→ **WHAT TO WORK ON**
Transcribe the records underneath word for word, and leave no line out.

→ **Pixel coordinate grounding data**
□ □ □ □ □
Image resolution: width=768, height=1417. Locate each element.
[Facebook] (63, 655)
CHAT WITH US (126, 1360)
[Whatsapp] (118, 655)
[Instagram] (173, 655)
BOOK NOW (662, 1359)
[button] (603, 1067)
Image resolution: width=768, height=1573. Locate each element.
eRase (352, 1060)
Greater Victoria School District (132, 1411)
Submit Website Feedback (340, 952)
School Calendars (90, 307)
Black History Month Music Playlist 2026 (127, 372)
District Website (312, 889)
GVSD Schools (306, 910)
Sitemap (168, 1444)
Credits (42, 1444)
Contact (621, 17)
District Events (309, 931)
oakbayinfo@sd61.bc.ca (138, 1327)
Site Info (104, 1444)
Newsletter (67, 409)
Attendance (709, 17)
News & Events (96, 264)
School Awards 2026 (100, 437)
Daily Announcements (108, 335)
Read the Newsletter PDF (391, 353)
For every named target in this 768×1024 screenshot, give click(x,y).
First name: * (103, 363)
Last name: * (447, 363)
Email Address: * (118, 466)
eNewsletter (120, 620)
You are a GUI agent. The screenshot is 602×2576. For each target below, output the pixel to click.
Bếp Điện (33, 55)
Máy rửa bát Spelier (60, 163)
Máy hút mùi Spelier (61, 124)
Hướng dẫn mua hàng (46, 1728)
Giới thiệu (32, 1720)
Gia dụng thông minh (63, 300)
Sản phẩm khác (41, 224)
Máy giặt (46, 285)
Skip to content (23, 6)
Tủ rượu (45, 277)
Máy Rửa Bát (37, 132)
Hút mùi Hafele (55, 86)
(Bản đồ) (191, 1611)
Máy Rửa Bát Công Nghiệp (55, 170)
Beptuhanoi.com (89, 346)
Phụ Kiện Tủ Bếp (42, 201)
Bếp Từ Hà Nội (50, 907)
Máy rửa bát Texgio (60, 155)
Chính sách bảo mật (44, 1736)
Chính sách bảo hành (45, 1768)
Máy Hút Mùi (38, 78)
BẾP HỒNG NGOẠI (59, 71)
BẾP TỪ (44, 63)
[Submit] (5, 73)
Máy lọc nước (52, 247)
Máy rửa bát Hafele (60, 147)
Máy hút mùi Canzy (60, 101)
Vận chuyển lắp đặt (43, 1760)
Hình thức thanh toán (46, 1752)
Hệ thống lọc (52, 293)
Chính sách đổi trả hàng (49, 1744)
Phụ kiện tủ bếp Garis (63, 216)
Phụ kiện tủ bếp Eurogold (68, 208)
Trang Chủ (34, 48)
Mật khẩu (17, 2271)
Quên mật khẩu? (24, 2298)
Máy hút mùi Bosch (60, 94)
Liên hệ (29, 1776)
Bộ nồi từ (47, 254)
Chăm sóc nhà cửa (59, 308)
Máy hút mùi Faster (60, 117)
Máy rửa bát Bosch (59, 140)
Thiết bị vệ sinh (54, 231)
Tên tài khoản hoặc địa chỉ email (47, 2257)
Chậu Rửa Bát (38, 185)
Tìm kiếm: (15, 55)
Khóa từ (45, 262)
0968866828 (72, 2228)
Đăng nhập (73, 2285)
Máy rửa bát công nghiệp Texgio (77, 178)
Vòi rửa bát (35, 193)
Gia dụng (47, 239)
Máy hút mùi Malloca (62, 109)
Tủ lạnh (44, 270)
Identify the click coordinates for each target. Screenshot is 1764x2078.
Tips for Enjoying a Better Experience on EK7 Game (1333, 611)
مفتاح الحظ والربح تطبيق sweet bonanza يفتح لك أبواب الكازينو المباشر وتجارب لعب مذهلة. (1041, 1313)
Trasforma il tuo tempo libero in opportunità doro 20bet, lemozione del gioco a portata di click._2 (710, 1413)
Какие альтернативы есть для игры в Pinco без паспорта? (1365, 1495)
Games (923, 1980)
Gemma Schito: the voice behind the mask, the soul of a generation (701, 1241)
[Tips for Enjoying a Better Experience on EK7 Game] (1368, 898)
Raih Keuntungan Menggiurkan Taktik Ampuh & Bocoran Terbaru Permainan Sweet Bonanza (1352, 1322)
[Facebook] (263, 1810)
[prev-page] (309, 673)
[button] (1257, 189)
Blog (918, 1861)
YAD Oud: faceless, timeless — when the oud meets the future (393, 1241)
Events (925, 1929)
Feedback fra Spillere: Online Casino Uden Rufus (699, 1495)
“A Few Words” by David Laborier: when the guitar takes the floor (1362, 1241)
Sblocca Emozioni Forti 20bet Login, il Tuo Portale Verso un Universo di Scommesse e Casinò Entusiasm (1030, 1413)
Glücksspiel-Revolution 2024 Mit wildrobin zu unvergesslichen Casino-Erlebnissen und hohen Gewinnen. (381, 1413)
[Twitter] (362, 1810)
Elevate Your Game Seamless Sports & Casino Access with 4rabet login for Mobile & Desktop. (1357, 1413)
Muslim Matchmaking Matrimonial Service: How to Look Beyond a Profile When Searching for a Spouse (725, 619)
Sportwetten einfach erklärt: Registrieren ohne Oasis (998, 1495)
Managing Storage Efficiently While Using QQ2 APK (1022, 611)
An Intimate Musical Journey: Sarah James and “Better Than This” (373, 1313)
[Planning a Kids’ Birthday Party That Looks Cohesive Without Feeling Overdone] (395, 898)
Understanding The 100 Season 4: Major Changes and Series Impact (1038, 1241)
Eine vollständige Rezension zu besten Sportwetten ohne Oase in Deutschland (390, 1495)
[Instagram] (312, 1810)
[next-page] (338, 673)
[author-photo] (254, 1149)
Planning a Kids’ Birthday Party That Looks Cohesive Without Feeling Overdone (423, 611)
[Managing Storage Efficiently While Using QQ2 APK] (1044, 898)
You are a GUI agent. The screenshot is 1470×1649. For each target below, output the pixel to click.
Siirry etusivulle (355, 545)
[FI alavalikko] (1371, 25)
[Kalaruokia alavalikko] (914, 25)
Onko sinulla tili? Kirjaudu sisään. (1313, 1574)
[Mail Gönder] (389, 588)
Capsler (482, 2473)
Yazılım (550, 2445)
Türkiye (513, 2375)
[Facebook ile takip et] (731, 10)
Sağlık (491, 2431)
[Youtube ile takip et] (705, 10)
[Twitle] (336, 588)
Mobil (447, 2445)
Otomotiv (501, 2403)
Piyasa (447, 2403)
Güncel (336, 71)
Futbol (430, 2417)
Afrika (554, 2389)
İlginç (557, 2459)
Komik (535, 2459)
□ □ □ □ □
→ **TASK RESULT**
Image resolution: width=768, height=1417. Locate each element.
[Facebook] (63, 655)
CHAT WITH US (126, 1360)
[Whatsapp] (118, 655)
[Instagram] (173, 655)
BOOK NOW (662, 1359)
[button] (603, 1067)
Image resolution: width=768, height=1573. Locate each element.
eRase (352, 1060)
Greater Victoria School District (132, 1411)
Submit Website Feedback (340, 952)
School Calendars (90, 307)
Black History Month Music Playlist 2026 (127, 372)
District Website (312, 889)
GVSD Schools (306, 910)
Sitemap (168, 1444)
Credits (42, 1444)
Contact (621, 17)
District Events (309, 931)
oakbayinfo@sd61.bc.ca (138, 1327)
Site Info (104, 1444)
Newsletter (67, 409)
Attendance (709, 17)
News & Events (96, 264)
School Awards 2026 (100, 437)
Daily Announcements (108, 335)
Read the Newsletter PDF (391, 353)
For every named target in this 768×1024 screenshot, give click(x,y).
First name: * (103, 363)
Last name: * (447, 363)
Email Address: * (118, 466)
eNewsletter (120, 620)
You are a GUI agent. The screenshot is 602×2576. For each target below, output the pixel to click.
Bếp Điện (33, 55)
Máy rửa bát Spelier (60, 163)
Máy hút mùi Spelier (61, 124)
Hướng dẫn mua hàng (46, 1728)
Giới thiệu (32, 1720)
Gia dụng thông minh (63, 300)
Sản phẩm khác (41, 224)
Máy giặt (46, 285)
Skip to content (23, 6)
Tủ rượu (45, 277)
Máy Rửa Bát (37, 132)
Hút mùi Hafele (55, 86)
(Bản đồ) (191, 1611)
Máy Rửa Bát Công Nghiệp (55, 170)
Beptuhanoi.com (89, 346)
Phụ Kiện Tủ Bếp (42, 201)
Bếp Từ Hà Nội (50, 907)
Máy rửa bát Texgio (60, 155)
Chính sách bảo mật (44, 1736)
Chính sách bảo hành (45, 1768)
Máy Hút Mùi (38, 78)
BẾP HỒNG NGOẠI (59, 71)
BẾP TỪ (44, 63)
[Submit] (5, 73)
Máy lọc nước (52, 247)
Máy rửa bát Hafele (60, 147)
Máy hút mùi Canzy (60, 101)
Vận chuyển lắp đặt (43, 1760)
Hình thức thanh toán (46, 1752)
Hệ thống lọc (52, 293)
Chính sách đổi trả hàng (49, 1744)
Phụ kiện tủ bếp Garis (63, 216)
Phụ kiện tủ bếp Eurogold (68, 208)
Trang Chủ (34, 48)
Mật khẩu (17, 2271)
Quên mật khẩu? (24, 2298)
Máy hút mùi Bosch (60, 94)
Liên hệ (29, 1776)
Bộ nồi từ (47, 254)
Chăm sóc nhà cửa (59, 308)
Máy hút mùi Faster (60, 117)
Máy rửa bát Bosch (59, 140)
Thiết bị vệ sinh (54, 231)
Tên tài khoản hoặc địa chỉ email (47, 2257)
Chậu Rửa Bát (38, 185)
Tìm kiếm: (15, 55)
Khóa từ (45, 262)
0968866828 (72, 2228)
Đăng nhập (73, 2285)
Máy rửa bát công nghiệp Texgio (77, 178)
Vòi rửa bát (35, 193)
Gia dụng (47, 239)
Máy hút mùi Malloca (62, 109)
Tủ lạnh (44, 270)
Identify the click coordinates for each target. Screenshot is 1764x2078.
Tips for Enjoying a Better Experience on EK7 Game (1333, 611)
مفتاح الحظ والربح تطبيق sweet bonanza يفتح لك أبواب الكازينو المباشر وتجارب لعب مذهلة. (1041, 1313)
Trasforma il tuo tempo libero in opportunità doro 20bet, lemozione del gioco a portata di click._2 (710, 1413)
Какие альтернативы есть для игры в Pinco без паспорта? (1365, 1495)
Games (923, 1980)
Gemma Schito: the voice behind the mask, the soul of a generation (701, 1241)
[Tips for Enjoying a Better Experience on EK7 Game] (1368, 898)
Raih Keuntungan Menggiurkan Taktik Ampuh & Bocoran Terbaru Permainan Sweet Bonanza (1352, 1322)
[Facebook] (263, 1810)
[prev-page] (309, 673)
[button] (1257, 189)
Blog (918, 1861)
YAD Oud: faceless, timeless — when the oud meets the future (393, 1241)
Events (925, 1929)
Feedback fra Spillere: Online Casino Uden Rufus (699, 1495)
“A Few Words” by David Laborier: when the guitar takes the floor (1362, 1241)
Sblocca Emozioni Forti 20bet Login, il Tuo Portale Verso un Universo di Scommesse e Casinò Entusiasm (1030, 1413)
Glücksspiel-Revolution 2024 Mit wildrobin zu unvergesslichen Casino-Erlebnissen und hohen Gewinnen. (381, 1413)
[Twitter] (362, 1810)
Elevate Your Game Seamless Sports & Casino Access with 4rabet login for Mobile & Desktop. (1357, 1413)
Muslim Matchmaking Matrimonial Service: How to Look Beyond a Profile When Searching for a Spouse (725, 619)
Sportwetten einfach erklärt: Registrieren ohne Oasis (998, 1495)
Managing Storage Efficiently While Using QQ2 APK (1022, 611)
An Intimate Musical Journey: Sarah James and “Better Than This” (373, 1313)
[Planning a Kids’ Birthday Party That Looks Cohesive Without Feeling Overdone] (395, 898)
Understanding The 100 Season 4: Major Changes and Series Impact (1038, 1241)
Eine vollständige Rezension zu besten Sportwetten ohne Oase in Deutschland (390, 1495)
[Instagram] (312, 1810)
[next-page] (338, 673)
[author-photo] (254, 1149)
Planning a Kids’ Birthday Party That Looks Cohesive Without Feeling Overdone (423, 611)
[Managing Storage Efficiently While Using QQ2 APK] (1044, 898)
You are a GUI agent. The screenshot is 1470×1649. For each target below, output the pixel to click.
Siirry etusivulle (355, 545)
[FI alavalikko] (1371, 25)
[Kalaruokia alavalikko] (914, 25)
Onko sinulla tili? Kirjaudu sisään. (1313, 1574)
[Mail Gönder] (389, 588)
Capsler (482, 2473)
Yazılım (550, 2445)
Türkiye (513, 2375)
[Facebook ile takip et] (731, 10)
Sağlık (491, 2431)
[Youtube ile takip et] (705, 10)
[Twitle] (336, 588)
Mobil (447, 2445)
Otomotiv (501, 2403)
Piyasa (447, 2403)
Güncel (336, 71)
Futbol (430, 2417)
Afrika (554, 2389)
İlginç (557, 2459)
Komik (535, 2459)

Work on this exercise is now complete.